Records from a data source
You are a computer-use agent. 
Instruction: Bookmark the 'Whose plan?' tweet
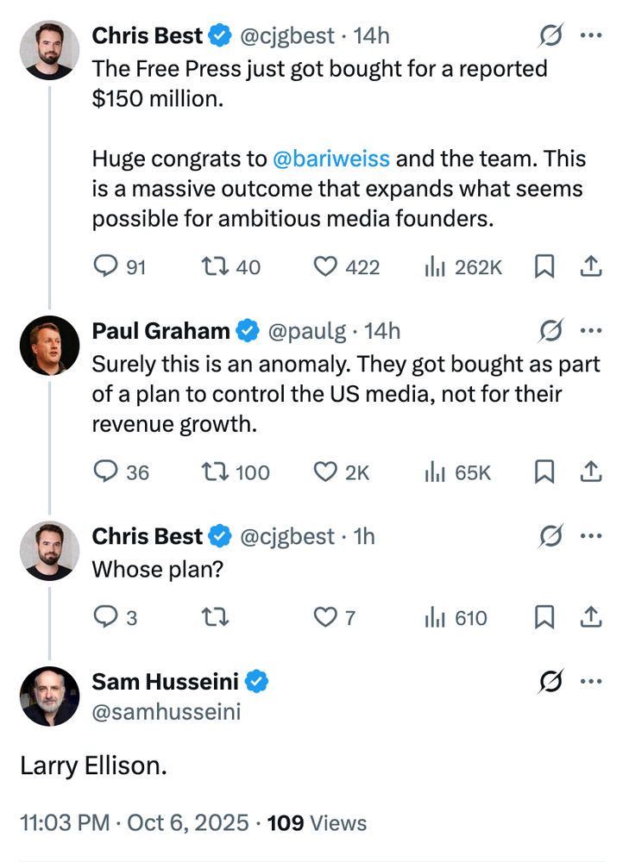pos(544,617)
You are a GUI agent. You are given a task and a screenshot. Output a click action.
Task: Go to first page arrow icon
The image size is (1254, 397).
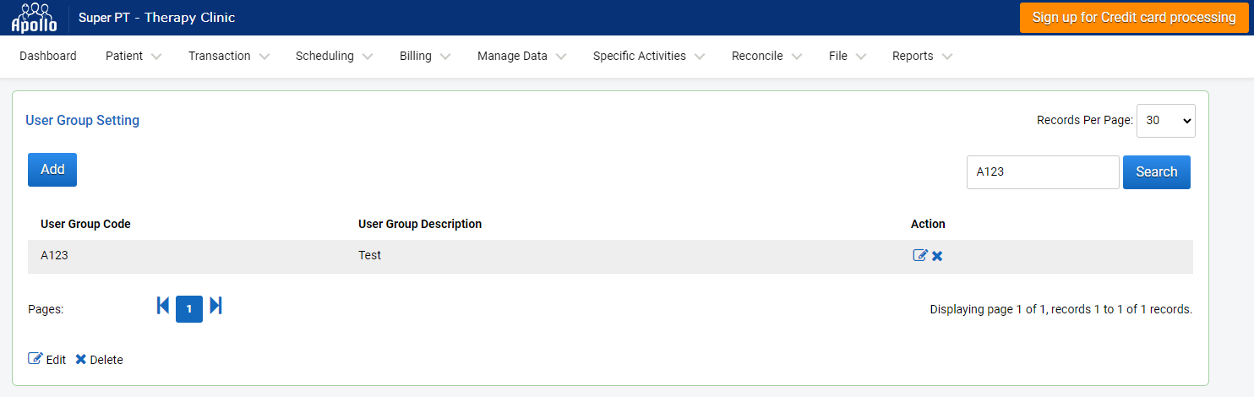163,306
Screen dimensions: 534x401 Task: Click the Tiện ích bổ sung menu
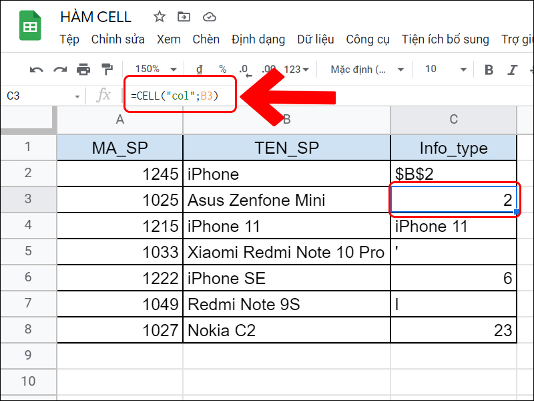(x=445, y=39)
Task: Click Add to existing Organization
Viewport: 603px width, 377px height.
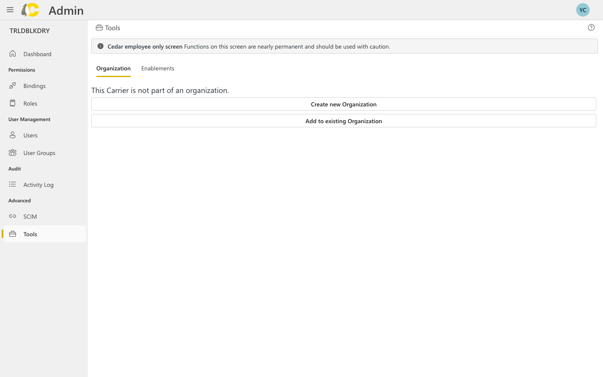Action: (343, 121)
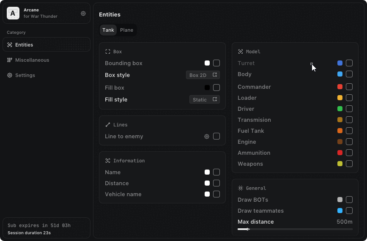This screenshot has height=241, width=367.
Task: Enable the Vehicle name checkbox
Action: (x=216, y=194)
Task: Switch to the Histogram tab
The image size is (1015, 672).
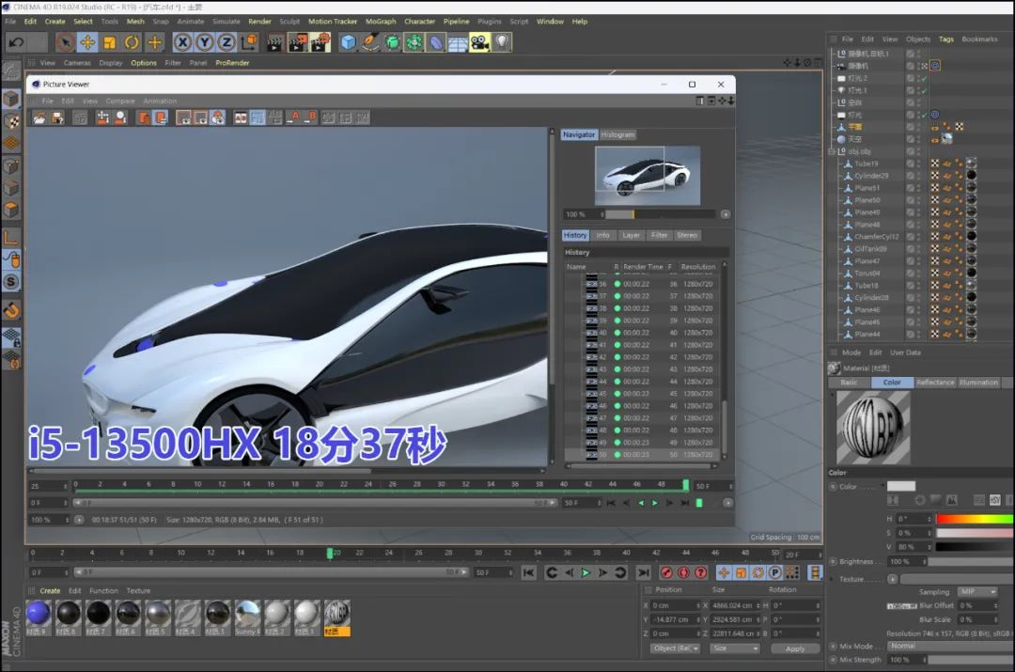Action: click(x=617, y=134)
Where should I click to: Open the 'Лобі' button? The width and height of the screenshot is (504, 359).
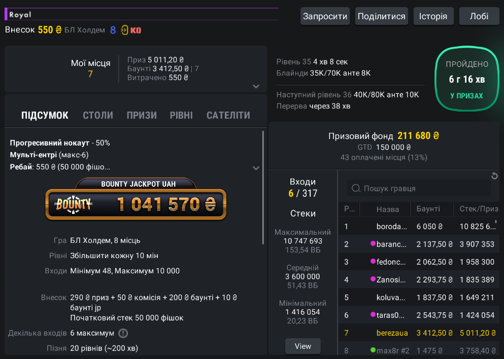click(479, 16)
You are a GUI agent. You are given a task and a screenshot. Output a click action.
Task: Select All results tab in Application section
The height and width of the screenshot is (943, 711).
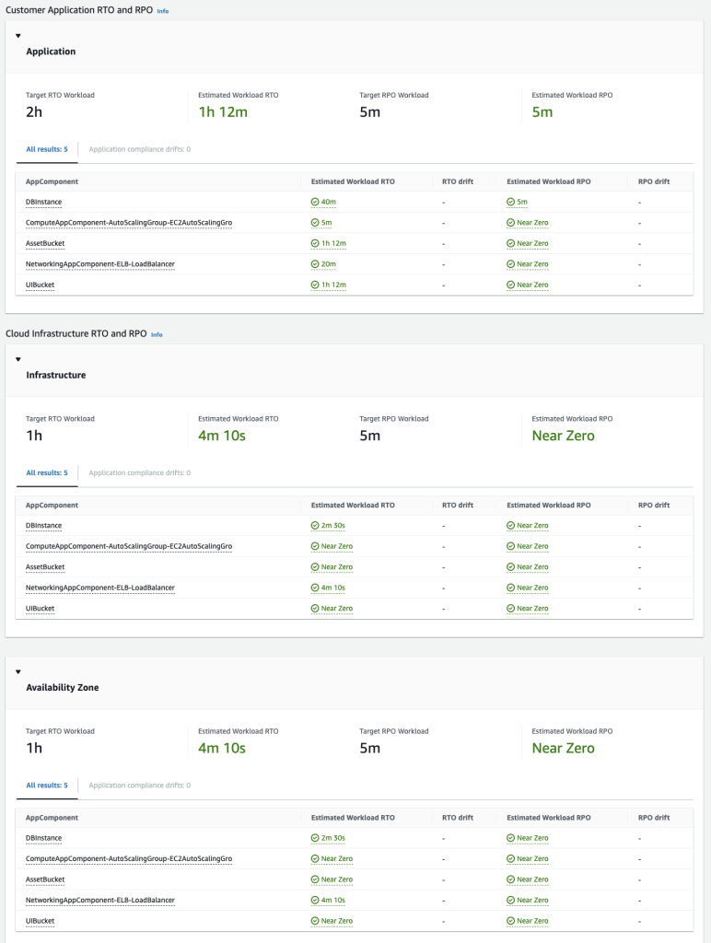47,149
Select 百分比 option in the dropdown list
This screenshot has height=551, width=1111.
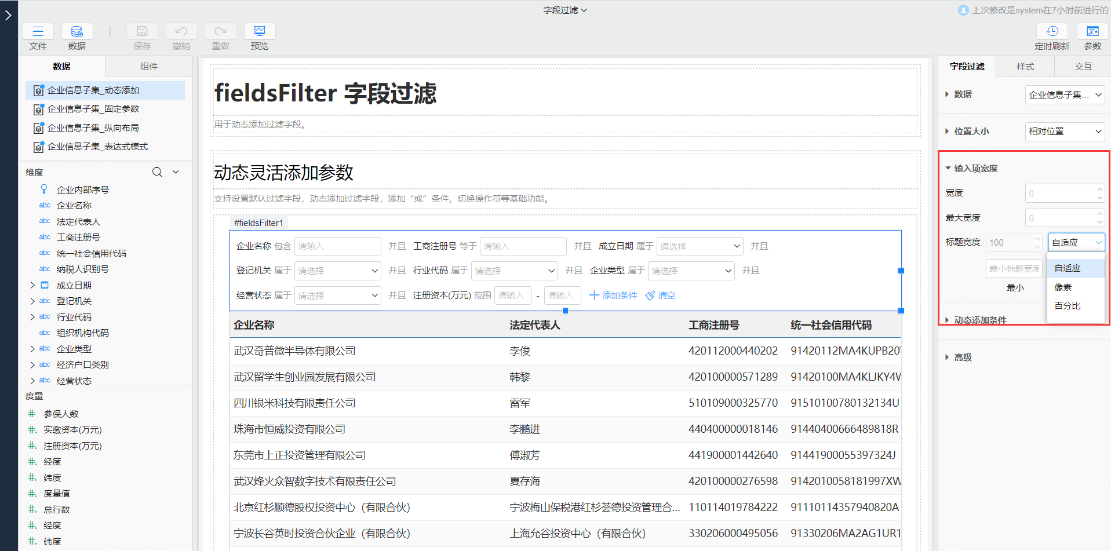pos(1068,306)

...

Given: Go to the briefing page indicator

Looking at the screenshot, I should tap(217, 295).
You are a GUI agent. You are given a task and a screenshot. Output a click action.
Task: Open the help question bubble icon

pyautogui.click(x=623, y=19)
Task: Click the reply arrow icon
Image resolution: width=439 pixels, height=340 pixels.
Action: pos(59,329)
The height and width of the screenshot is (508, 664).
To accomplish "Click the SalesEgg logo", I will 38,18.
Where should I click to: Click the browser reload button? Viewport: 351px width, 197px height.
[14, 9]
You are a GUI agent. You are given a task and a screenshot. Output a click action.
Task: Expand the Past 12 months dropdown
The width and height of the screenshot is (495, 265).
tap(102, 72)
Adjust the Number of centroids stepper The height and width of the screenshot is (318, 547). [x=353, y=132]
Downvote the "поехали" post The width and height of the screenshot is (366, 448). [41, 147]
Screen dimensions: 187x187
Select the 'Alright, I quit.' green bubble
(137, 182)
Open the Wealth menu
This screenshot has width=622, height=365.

▸ Task details: Report each line above that includes the string "arrow".

▸ Response area:
Task: Go to first page arrow icon
Task: Click the reply arrow icon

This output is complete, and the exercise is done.